Delaware Public Media

Behavioral Health Consortium to partner with Pew Charitable Trusts

Jul 24, 2018

The state’s Behavioral Health Consortium is getting an assist from the Pew Charitable Trusts as it works to battle the opioid crisis locally.

Delaware is one of just two states nationwide the Pew Charitable Trusts will partner with on this issue this year.  

Abby Walsh of Pew’s Substance Use Prevention and Treatment Initiative says Pew staff members will thoroughly assess the state’s substance abuse disorder treatment system. They’ll then work with state officials to develop recommendations, and stick around to help as those recommendations start being implemented.

The partnership will last one year.

Lt. Gov. Bethany Hall-Long, who chairs the Behavioral Health Consortium, hopes the partnership will help Delaware become a model for other states in treating addiction and mental illness.
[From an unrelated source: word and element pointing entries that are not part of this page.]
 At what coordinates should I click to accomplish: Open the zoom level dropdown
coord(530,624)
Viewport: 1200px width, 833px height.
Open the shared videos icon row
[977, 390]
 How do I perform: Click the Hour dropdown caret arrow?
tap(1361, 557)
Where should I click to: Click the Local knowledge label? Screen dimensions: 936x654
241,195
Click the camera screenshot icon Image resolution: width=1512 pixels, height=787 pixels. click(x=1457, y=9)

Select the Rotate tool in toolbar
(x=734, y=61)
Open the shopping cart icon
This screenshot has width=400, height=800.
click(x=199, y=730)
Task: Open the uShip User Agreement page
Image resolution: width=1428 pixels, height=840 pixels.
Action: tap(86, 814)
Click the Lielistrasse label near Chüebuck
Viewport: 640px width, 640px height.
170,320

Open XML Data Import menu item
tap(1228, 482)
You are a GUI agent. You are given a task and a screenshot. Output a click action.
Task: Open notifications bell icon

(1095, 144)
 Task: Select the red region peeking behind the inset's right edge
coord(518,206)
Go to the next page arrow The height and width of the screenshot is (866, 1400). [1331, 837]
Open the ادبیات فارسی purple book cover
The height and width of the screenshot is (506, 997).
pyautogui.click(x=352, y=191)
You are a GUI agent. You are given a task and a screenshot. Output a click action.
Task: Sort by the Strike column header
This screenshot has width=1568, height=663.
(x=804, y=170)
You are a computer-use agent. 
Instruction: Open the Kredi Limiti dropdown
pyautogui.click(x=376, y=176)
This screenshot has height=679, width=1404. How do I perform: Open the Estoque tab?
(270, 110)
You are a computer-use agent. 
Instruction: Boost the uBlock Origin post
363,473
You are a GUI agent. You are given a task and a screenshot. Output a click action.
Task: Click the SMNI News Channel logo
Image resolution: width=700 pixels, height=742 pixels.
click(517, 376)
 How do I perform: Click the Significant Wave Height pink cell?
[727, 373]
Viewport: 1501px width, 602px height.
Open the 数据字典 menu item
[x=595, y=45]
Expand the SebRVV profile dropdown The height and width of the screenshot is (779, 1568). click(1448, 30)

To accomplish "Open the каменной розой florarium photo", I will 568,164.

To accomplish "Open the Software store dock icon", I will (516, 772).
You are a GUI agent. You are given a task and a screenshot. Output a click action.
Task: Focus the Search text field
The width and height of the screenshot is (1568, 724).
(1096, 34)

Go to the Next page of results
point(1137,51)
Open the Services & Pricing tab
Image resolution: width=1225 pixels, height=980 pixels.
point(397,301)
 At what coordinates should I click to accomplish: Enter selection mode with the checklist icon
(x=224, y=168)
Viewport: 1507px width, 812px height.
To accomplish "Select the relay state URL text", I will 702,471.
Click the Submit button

“We have a roadmap in place, and partnering with Pew will allow us to implement that roadmap sooner, and will give us really solid data and policy direction,” she said.

During the partnership’s first stakeholder meeting Tuesday, Pew’s Jerin Philip noted Delaware’s recent efforts to combat the opioid epidemic are what attracted the Trusts.

“The low-hanging fruit here in Delaware is actually higher than nationwide, because this state has done quite a bit of work already. And so a lot of the way we’ll be plugging in will have to be a little more technically sophisticated,” he said.

Philip says the trust’s lead researcher on the partnership has already connected with researchers at the University of Delaware. Pew has specific expertise in medication-assisted treatment.

Pew will also provide the Behavioral Health Consortium access to a communications team, and financial analysis through the RAND Corporation.

Last year, the Pew Charitable Trusts worked to help Wisconsin and Indiana to improve their substance use disorder treatment systems.

A Johns Hopkins study of Delaware’s system for treating opioid use disorder was also presented at Tuesday’s meeting of the Behavioral Health Consortium.

The Consortium itself presented a three-year action plan to Gov. Carney in May, following a series of community listening forums.